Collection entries
*-*-*

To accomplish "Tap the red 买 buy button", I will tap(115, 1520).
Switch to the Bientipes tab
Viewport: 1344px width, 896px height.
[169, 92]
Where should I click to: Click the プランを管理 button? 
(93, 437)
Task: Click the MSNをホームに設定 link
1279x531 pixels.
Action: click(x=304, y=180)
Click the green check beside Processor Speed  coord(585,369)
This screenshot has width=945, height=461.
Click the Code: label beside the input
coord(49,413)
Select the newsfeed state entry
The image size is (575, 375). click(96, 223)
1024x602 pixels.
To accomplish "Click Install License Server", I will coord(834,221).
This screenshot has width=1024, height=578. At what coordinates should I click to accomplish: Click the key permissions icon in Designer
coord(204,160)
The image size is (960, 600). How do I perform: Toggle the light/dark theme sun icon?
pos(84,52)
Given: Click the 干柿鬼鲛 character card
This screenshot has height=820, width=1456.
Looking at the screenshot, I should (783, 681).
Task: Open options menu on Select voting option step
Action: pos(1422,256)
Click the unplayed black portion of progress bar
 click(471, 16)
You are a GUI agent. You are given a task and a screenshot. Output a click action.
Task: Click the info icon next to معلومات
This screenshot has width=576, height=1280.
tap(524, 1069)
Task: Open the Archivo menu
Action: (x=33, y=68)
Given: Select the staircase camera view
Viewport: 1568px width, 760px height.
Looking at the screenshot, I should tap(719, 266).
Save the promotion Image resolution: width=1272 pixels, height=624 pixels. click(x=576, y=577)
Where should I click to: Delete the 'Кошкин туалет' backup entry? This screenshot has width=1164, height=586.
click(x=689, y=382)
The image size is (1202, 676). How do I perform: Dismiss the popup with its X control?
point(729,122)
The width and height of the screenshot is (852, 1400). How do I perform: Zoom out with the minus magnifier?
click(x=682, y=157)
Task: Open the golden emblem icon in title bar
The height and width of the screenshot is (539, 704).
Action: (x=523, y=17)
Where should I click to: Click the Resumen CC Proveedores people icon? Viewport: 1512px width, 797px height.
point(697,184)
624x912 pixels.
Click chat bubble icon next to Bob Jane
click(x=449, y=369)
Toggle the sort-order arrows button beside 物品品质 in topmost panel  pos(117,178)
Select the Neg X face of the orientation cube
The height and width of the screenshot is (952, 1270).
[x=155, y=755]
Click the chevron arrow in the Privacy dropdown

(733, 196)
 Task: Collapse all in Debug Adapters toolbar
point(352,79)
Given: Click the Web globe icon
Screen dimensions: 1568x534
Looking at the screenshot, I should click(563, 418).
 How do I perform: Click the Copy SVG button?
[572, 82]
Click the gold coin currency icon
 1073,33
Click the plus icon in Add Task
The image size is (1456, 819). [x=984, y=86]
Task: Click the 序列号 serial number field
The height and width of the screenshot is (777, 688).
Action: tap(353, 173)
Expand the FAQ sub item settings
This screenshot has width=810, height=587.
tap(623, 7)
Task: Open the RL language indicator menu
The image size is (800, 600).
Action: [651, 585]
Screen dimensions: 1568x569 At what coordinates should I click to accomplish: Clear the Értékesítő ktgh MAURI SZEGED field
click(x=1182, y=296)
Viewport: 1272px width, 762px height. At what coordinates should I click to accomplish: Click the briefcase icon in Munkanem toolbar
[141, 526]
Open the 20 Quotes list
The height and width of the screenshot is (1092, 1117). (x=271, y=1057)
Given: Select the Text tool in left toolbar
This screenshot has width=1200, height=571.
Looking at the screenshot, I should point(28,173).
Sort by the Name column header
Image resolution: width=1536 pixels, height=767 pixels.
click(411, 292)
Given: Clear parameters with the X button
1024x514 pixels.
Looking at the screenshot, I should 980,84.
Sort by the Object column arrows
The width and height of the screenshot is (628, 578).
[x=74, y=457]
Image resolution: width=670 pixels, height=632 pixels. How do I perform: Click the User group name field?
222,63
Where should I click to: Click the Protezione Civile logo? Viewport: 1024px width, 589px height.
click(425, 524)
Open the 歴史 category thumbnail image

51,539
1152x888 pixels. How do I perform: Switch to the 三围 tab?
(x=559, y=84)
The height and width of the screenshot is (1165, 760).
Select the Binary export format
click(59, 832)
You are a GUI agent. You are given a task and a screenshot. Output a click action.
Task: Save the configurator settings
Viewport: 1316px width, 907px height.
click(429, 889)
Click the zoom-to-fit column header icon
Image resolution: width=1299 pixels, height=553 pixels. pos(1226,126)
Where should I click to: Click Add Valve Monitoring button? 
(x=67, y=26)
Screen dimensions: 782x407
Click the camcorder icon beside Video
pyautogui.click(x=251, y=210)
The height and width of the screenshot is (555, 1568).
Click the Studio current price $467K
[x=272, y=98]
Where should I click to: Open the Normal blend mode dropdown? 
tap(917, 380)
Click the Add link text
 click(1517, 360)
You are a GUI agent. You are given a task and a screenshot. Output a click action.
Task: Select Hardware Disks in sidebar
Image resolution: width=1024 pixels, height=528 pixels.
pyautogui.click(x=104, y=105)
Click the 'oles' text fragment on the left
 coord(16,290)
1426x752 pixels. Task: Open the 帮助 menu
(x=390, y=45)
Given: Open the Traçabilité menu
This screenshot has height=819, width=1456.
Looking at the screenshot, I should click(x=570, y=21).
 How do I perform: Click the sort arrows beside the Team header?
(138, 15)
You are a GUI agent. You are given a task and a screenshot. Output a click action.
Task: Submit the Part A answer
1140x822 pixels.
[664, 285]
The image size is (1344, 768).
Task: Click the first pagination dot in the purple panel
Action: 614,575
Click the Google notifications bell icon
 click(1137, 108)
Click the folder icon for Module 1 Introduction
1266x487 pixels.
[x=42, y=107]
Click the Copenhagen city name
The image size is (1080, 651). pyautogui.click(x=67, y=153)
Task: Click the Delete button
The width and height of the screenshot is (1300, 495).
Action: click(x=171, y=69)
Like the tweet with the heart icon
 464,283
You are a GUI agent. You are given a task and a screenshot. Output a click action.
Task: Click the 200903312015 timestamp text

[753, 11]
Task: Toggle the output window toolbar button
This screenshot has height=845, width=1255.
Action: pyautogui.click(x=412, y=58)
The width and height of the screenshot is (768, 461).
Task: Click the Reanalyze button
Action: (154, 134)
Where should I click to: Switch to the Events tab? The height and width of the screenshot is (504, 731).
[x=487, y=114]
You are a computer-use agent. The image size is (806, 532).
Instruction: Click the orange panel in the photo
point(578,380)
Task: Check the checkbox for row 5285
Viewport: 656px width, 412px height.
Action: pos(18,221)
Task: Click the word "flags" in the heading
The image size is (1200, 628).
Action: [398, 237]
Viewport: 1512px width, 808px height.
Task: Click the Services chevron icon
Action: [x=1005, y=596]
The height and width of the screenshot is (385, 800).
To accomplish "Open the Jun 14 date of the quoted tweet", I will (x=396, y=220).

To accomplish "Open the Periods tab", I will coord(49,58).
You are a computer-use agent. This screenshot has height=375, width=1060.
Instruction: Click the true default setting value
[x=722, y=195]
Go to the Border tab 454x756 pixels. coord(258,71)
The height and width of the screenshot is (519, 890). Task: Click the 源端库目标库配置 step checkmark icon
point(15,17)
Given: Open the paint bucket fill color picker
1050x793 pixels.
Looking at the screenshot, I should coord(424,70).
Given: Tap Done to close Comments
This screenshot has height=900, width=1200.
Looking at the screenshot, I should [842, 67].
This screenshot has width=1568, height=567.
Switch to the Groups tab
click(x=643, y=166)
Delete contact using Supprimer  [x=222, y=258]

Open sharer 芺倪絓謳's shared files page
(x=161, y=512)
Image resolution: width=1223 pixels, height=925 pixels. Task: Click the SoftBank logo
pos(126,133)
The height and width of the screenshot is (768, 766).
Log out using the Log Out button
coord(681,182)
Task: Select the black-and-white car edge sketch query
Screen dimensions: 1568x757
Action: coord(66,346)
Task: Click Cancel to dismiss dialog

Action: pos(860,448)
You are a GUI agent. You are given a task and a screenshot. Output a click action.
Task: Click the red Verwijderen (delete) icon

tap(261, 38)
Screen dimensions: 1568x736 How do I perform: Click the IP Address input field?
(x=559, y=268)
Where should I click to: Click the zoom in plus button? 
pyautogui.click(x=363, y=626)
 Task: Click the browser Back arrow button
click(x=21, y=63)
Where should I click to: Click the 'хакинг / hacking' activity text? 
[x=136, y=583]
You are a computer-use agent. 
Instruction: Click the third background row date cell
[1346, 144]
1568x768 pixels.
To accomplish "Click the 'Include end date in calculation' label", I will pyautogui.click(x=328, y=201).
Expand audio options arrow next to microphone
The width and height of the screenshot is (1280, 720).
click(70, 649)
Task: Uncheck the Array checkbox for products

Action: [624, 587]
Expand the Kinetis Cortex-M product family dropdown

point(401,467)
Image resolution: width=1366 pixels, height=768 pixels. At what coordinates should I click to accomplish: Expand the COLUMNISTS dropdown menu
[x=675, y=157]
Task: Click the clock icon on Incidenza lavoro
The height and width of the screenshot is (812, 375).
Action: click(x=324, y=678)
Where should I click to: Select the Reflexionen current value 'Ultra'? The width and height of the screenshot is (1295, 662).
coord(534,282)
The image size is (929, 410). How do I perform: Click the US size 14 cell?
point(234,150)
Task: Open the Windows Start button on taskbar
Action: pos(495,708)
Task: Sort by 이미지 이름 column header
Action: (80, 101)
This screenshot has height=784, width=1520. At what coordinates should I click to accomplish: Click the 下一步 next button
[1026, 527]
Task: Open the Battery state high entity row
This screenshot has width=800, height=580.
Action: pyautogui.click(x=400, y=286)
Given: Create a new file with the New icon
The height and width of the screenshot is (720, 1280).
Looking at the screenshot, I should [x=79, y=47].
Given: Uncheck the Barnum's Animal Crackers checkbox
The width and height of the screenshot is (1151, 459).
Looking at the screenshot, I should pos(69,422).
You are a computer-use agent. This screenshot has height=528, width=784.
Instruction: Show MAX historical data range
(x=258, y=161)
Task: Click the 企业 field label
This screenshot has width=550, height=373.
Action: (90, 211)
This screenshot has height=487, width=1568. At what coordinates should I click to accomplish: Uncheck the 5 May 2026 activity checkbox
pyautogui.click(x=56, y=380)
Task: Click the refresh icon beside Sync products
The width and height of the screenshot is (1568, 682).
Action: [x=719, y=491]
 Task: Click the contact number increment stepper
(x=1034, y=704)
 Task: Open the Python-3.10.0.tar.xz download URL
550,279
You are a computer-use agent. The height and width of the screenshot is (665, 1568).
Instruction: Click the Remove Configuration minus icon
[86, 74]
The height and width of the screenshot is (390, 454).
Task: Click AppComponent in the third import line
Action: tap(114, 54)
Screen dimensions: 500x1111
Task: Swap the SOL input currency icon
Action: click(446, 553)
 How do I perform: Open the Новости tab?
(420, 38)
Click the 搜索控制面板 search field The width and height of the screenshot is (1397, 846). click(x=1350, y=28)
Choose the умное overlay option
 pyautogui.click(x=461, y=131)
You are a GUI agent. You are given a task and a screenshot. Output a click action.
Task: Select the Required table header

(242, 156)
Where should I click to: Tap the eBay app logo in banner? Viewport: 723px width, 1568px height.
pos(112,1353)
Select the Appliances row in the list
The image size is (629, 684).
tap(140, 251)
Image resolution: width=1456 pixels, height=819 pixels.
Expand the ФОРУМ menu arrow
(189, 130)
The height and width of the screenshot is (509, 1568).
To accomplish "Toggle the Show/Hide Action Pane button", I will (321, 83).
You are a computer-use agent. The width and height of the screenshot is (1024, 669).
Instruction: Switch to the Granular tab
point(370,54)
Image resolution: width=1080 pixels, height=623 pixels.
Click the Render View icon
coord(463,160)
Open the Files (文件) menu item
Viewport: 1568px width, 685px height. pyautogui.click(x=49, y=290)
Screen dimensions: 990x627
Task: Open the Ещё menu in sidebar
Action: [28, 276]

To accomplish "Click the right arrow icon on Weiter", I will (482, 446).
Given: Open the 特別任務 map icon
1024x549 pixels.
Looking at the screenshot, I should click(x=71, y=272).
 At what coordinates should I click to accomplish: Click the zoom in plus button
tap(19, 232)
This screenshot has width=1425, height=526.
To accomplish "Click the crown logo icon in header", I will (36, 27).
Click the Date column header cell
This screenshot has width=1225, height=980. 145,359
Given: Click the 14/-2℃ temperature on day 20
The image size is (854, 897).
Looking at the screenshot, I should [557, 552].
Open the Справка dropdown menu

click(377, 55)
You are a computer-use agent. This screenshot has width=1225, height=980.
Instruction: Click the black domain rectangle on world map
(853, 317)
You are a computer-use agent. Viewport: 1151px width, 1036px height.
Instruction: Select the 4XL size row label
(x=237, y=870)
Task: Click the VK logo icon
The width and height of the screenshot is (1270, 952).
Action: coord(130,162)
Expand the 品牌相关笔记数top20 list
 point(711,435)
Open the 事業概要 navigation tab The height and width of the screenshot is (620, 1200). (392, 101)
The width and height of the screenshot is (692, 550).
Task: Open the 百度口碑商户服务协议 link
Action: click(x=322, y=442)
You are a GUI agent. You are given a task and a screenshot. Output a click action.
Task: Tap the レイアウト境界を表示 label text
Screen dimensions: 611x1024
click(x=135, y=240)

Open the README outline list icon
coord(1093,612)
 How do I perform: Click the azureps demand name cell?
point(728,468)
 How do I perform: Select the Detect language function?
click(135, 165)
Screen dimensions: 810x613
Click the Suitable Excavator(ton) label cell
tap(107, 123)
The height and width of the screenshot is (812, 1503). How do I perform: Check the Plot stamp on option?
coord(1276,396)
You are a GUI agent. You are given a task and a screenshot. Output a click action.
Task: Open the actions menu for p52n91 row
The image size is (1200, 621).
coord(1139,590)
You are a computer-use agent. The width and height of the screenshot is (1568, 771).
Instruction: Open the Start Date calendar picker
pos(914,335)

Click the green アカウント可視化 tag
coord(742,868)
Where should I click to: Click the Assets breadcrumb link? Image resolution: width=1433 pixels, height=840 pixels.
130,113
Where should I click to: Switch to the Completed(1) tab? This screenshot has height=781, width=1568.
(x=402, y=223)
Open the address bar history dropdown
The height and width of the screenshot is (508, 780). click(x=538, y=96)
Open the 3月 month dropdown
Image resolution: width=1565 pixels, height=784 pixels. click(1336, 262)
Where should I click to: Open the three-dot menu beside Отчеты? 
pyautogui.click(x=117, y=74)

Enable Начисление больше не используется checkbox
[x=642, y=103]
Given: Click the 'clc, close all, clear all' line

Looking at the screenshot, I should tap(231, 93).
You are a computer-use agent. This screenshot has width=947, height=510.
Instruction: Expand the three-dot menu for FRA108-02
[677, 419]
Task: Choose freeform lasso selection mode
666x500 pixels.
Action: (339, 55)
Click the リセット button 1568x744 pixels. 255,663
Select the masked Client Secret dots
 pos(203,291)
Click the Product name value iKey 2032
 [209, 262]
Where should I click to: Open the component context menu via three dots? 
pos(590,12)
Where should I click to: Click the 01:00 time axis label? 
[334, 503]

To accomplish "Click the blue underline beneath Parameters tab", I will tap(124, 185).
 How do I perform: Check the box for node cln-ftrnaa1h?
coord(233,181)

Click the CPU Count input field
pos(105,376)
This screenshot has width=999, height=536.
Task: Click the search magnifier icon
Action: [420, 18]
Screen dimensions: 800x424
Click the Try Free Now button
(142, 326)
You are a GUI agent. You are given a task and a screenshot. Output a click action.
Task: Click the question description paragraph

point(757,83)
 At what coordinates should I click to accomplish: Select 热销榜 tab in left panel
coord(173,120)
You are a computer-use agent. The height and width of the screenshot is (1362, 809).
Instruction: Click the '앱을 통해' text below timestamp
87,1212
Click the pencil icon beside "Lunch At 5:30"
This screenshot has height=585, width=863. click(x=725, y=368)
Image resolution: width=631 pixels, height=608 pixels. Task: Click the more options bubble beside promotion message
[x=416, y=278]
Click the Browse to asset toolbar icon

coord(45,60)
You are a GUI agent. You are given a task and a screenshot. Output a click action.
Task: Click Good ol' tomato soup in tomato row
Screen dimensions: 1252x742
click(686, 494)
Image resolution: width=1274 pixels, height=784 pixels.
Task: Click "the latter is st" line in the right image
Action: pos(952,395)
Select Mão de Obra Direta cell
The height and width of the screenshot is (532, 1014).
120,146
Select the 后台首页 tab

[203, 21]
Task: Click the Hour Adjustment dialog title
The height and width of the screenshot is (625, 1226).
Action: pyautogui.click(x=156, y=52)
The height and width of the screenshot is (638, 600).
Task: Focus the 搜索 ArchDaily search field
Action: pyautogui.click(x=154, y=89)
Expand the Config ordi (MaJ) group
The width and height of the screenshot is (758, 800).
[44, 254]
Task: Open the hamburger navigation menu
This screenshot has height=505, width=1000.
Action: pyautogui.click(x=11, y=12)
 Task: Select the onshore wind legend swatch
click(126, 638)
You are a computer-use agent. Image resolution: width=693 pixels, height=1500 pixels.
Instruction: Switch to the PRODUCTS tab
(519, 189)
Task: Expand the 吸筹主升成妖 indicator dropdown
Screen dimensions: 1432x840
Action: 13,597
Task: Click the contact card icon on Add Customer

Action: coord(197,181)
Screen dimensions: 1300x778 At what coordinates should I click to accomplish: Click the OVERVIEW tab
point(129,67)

*-*-*

• **What to do**: Please report every line among the entries that includes "Save".

• **Problem solution**:
Save the promotion Image resolution: width=1272 pixels, height=624 pixels. click(x=576, y=577)
Task: Save the configurator settings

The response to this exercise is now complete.